Participación de Emilia Pereyra en la tertulia:

—José Enrique Delmonte: Emilia, ¿tus espacios son en Santo Domingo o tus espacios son de tu ciudad natal en el Sur? ¿Cuáles son tus espacios preferidos para narrar?

—Emilia Pereyra: Bueno, salvo Cenizas del querer, que es mi novela azuana, mis espacios son, básicamente, urbanos de Santo Domingo, pero también yo exploro espacios internacionales. Por ejemplo, en la novela ¡Oh, Dios!, que se desarrolla en diversas capitales y en diversos lugares, yo ahí me empleo en narrar acontecimientos que suceden en diferentes lugares. O sea, yo no tengo un espacio preferido como algunos escritores que hacen de un territorio su espacio de creación. Yo en eso varío mucho, porque me interesan muchos temas. A mí me interesa, por ejemplo, el tema histórico, y lo he trabajado y lo sigo trabajando, porque tengo novela histórica y ahora mismo estoy trabajando una novela histórica. Pero también me encanta el espacio citadino, me encanta trabajar con el tema contemporáneo y lo hago, y tengo obra sobre los temas contemporáneos, tengo cuentos. O sea que no tengo un espacio preferido, a mí lo que tiene que ocurrir es que el tema me desafíe, que me enamore, que conquiste, ya sea del pasado o ya sea del presente.

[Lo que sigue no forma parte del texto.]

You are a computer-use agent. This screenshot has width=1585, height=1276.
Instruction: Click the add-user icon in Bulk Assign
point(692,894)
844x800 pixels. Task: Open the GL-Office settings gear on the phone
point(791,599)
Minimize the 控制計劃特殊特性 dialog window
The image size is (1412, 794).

—Marcos A. Blonda: Tu primera novela El crimen verde, que fue aquel famoso, que ya nadie recuerda, asesinato del griego, que vivía de aquel lado, ¿verdad? De origen griego pero el tipo vivía en Invivienda por esa zona de por ahí.

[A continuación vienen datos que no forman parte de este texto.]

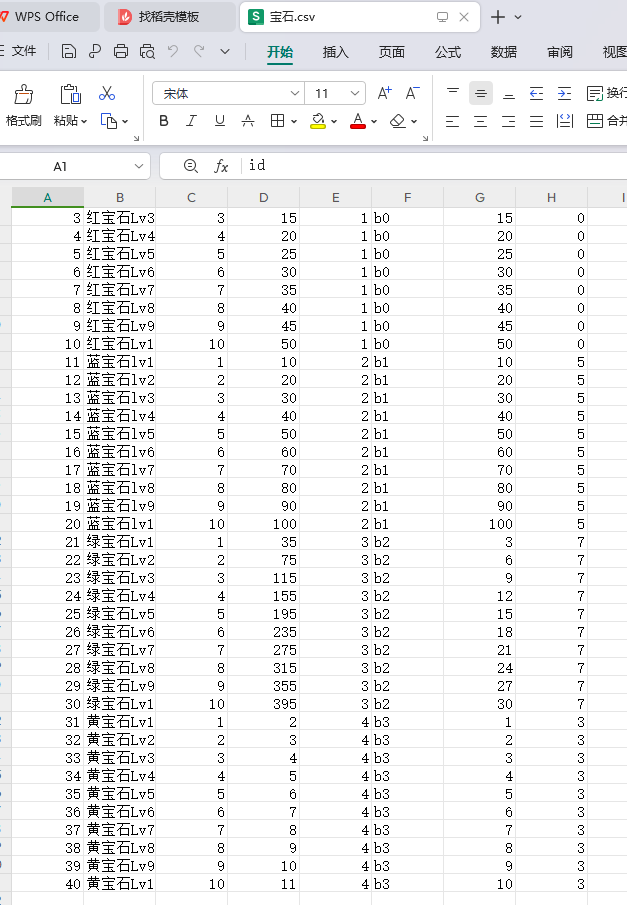Click the insert function fx icon
This screenshot has width=627, height=905.
(x=222, y=166)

—Emilia Pereyra: Sí. Esa novela es urbana también y se desarrolla en Santo Domingo. Es una novela negra, y se desarrolla básicamente en Santo Domingo, o sea que yo me muevo con diferentes temas, lo importante es que el tema me desafíe, que yo sienta en un momento determinado que ese tema es mío, que me pertenece y yo me apropio de él y entonces comienzo a trabajarlo. A propósito de esas torres y de los mall que hablaban, esa paisajística urbana, que todavía no la percibimos en la narrativa, pues yo creo que está pendiente, señores, porque tenemos zonas que se han transformado totalmente con las torres de lujo, y ese es otro Santo Domingo, con otra forma de vida…

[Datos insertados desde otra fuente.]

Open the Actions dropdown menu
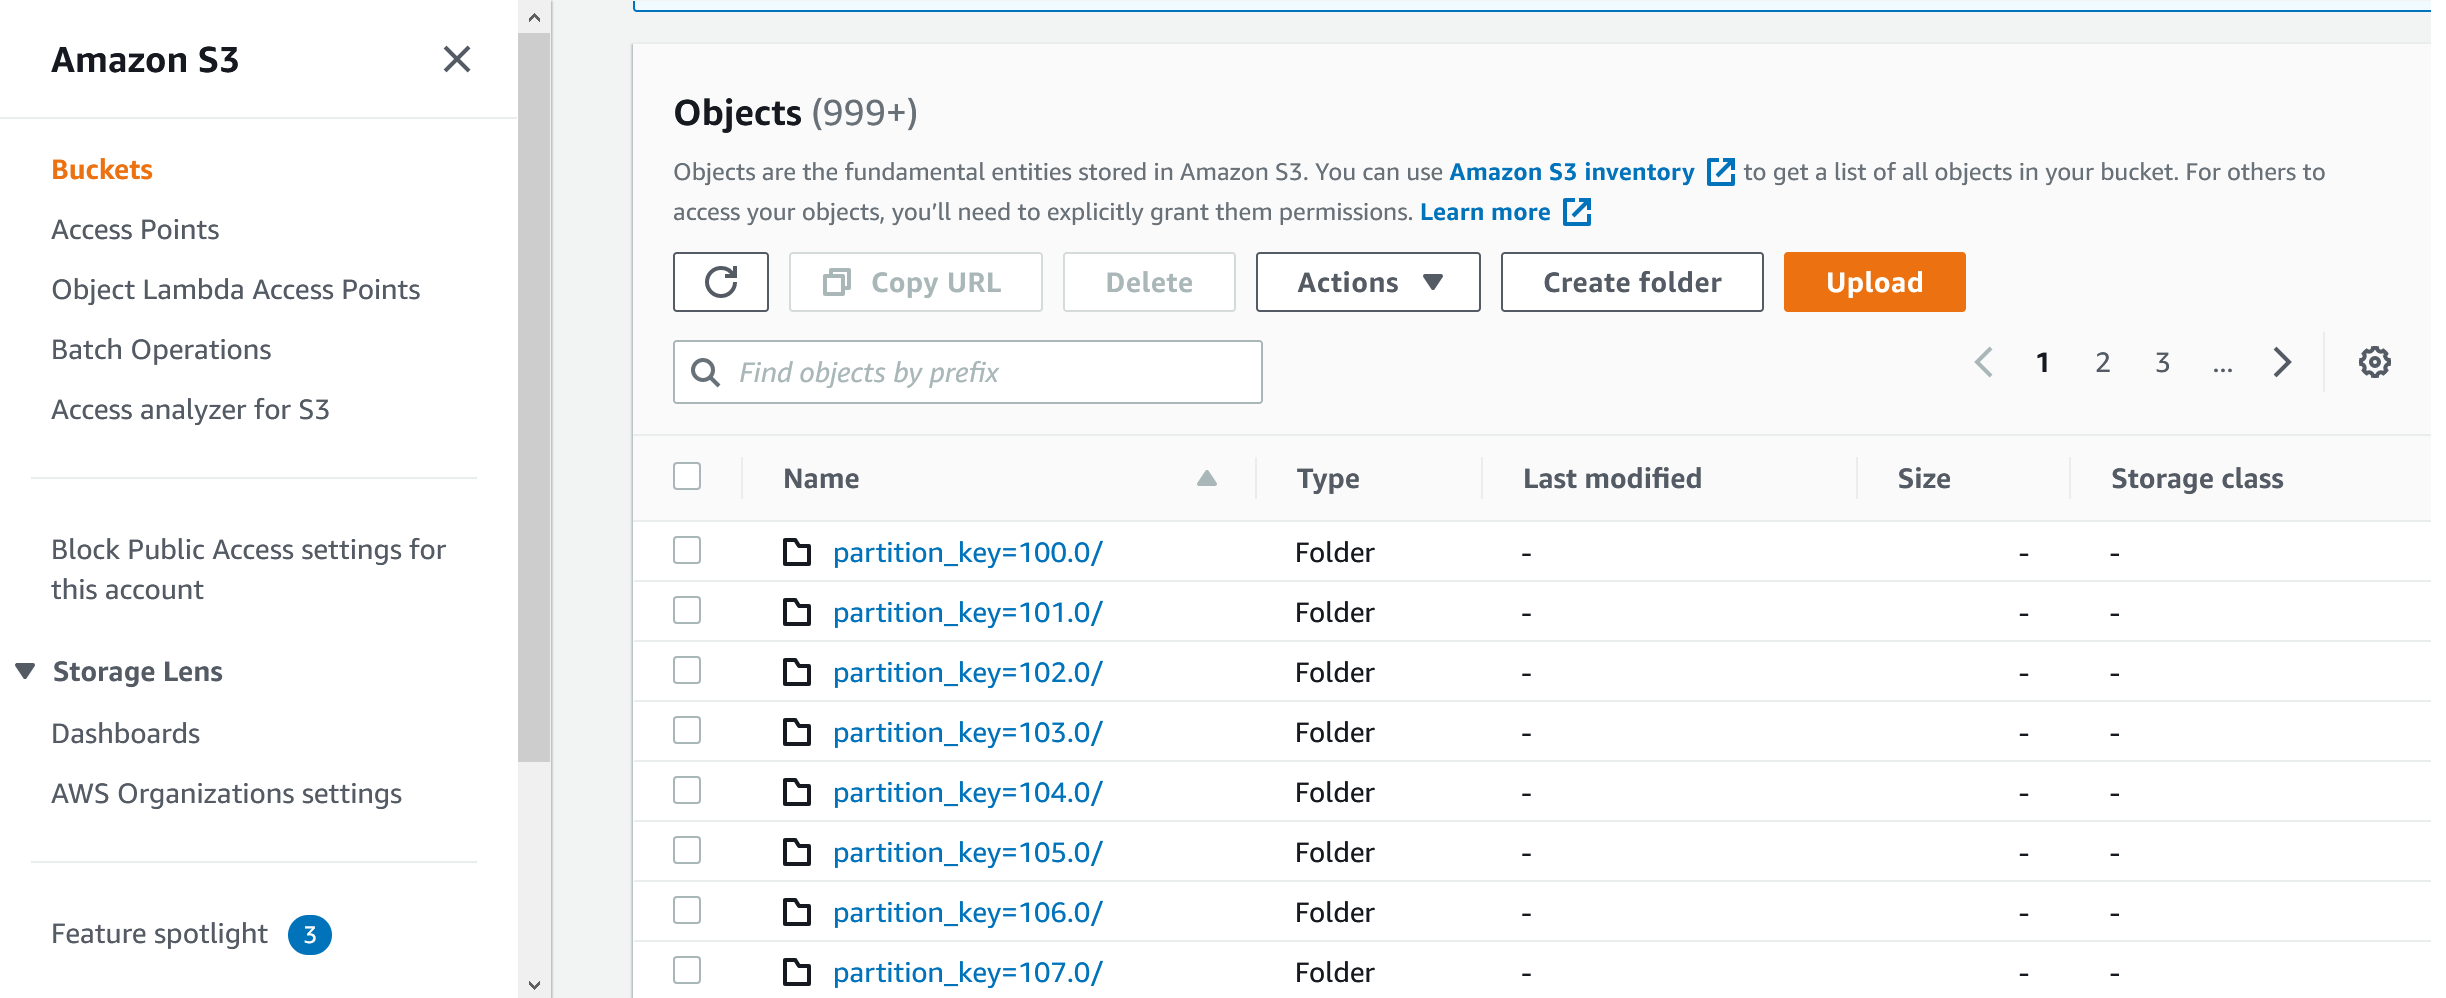point(1367,282)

—Marcos A. Blonda: Aparecen en algunos cuentos de Armando Almánzar, en los cuentos de El capitán Cardona, suelen aparecer

—Emilia Pereyra: Pero me refiero a la vida de ahora en esos ambientes, ¿entiende?, porque hay una dinámica que va cambiando de una manera extraordinaria y la vida de la gente en esos edificios altos no es la misma de hace diez años ni de hace ocho. O sea, hay una sofisticación en la forma de vida de unos sectores del país que, bueno, tendrán en su momento que ser reflejados también en la literatura. Yo creo que tenemos que dar testimonio, ¿no?

—José Enrique Delmonte: Si tuvieras que irte definitivamente para no volver a Santo Domingo ¿Qué te llevarías de la ciudad en tu imaginario?

—Emilia Pereyra: Yo me llevaría la memoria de la Ciudad Colonial que yo amo mucho. Para mí tiene una gran carga emocional y luego toda esa memoria acumulada para mí es algo extraordinario, yo disfruto mucho recorrer la Ciudad Colonial cada vez que puedo.